Puan was one of the films that raised the greatest expectations at the last San Sebastián festival. The Argentine couple formed by María Alché and Benjamín Naishtat won the award for best script, and its protagonist, Marcelo Subiotto, won the award for best performance for this dramatic comedy that is an ode to the public university and philosophy, in particular. . Subiotto plays Marcelo Pena, a middle-aged philosophy professor whose professor and mentor dies unexpectedly. He believes that he will inherit his position, but suddenly Rafael Sujarchuk (Leonardo Sbaraglia), a brilliant colleague who works in Germany, appears to apply for the position.

The character of Sbaraglia is popular and attractive, he speaks German, has an actress girlfriend, claims the joy of Spinoza for a better social coexistence and represents modernity in the face of the tradition to which Pena is anchored, who is going through a personal crisis and sees himself forced to give philosophy classes at home to an octogenarian lady to make ends meet, a portrait of the job insecurity to which public education in the country is doomed. He also does neighborhood philosophy: “Philosophy is an attitude of life and has to do with asking questions that challenge and bother,” he tells his students. But, as the widow of his mentor tells him, he is tied to the faculty and needs to find his own voice.

Puan, which refers to the street where the Faculty of Philosophy and Letters of the Argentine capital is located, was filmed with the collaboration of many students from the university and is the first comedy by the filmmakers, a genre that serves as a political weapon to denounce the crisis anticipated by the film, released shortly before the elections that gave power to the far-right Javier Milei.

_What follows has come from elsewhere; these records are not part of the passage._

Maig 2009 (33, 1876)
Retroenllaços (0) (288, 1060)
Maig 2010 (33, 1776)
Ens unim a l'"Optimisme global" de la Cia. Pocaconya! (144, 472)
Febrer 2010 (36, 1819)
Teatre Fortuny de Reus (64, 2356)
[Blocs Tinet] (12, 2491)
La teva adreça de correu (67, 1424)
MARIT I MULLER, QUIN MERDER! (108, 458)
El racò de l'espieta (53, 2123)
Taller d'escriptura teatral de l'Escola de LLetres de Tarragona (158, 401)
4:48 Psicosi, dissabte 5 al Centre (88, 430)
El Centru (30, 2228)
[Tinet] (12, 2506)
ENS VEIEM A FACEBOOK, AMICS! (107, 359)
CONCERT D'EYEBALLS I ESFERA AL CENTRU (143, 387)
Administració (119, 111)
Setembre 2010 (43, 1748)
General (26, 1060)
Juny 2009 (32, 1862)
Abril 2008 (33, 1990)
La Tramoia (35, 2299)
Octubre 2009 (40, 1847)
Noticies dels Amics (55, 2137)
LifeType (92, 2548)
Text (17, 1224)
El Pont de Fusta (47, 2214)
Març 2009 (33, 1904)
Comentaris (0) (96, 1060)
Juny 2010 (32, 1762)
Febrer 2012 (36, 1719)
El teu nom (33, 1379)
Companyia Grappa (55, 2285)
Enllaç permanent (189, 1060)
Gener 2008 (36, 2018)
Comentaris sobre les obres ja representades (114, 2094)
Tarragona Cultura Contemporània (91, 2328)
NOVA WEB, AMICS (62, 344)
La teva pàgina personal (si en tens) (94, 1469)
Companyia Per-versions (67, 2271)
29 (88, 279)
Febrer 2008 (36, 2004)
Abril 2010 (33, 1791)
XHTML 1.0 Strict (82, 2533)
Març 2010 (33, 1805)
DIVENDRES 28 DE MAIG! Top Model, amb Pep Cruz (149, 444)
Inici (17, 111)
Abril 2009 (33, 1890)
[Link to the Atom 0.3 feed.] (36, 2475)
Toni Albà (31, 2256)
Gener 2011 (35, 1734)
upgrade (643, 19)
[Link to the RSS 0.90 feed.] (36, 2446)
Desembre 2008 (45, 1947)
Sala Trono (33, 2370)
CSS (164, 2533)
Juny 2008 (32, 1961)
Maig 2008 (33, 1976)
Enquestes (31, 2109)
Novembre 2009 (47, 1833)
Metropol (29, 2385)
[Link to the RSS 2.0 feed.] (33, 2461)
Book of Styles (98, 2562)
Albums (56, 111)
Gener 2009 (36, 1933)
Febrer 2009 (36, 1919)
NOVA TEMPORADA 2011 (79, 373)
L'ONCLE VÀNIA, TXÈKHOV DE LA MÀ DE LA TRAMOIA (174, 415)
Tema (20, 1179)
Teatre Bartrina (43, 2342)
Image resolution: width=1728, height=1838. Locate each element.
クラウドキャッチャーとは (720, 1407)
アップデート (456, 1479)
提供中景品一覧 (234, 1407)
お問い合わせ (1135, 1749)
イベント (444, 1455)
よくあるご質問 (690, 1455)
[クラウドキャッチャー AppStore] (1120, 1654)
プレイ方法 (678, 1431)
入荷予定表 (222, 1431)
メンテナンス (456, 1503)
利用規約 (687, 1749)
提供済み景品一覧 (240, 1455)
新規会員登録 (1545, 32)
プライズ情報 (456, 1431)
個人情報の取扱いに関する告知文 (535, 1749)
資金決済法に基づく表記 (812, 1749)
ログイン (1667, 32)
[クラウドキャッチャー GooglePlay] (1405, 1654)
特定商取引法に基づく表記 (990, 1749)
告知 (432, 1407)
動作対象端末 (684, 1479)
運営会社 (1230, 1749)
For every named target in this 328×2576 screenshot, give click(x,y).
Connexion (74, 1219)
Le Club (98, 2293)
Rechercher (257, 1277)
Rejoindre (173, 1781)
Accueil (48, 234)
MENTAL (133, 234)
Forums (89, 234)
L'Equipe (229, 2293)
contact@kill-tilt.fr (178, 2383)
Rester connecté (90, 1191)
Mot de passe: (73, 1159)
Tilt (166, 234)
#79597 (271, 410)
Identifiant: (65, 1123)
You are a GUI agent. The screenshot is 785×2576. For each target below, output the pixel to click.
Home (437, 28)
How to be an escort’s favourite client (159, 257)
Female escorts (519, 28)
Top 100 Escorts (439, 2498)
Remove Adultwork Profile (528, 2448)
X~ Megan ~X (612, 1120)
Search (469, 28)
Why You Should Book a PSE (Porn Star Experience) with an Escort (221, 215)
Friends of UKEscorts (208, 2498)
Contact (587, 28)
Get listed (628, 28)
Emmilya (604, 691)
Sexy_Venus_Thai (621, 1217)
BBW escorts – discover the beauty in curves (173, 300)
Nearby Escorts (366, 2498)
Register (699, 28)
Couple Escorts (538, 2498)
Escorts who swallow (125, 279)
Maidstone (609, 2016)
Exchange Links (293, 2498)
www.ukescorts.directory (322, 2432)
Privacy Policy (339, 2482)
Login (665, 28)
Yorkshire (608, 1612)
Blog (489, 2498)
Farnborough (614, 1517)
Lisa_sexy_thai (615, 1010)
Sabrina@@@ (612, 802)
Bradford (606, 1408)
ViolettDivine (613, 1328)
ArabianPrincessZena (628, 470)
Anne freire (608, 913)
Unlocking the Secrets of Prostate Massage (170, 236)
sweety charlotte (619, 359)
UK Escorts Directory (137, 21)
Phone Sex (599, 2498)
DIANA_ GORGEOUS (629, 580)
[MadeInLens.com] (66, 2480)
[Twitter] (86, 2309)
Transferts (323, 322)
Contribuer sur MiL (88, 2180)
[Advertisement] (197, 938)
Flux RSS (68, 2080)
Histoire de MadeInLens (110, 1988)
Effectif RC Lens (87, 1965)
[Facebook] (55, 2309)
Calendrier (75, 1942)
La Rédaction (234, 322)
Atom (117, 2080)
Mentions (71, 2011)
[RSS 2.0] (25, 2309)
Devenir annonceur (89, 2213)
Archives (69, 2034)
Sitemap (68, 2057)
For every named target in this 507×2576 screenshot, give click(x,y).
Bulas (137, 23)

The film is a portrait of university life, of the conflicts that fall like a stone in the classrooms and of the solidarity that is generated. Puan alludes to the dissemination of ideas that invite reflection, to the power of sharing thoughts that travel from the classroom to the street. And above all, the power of laughter. Because with humor and dialogues as stimulating as those distilled in this story, the implicit denunciation has a stronger impact.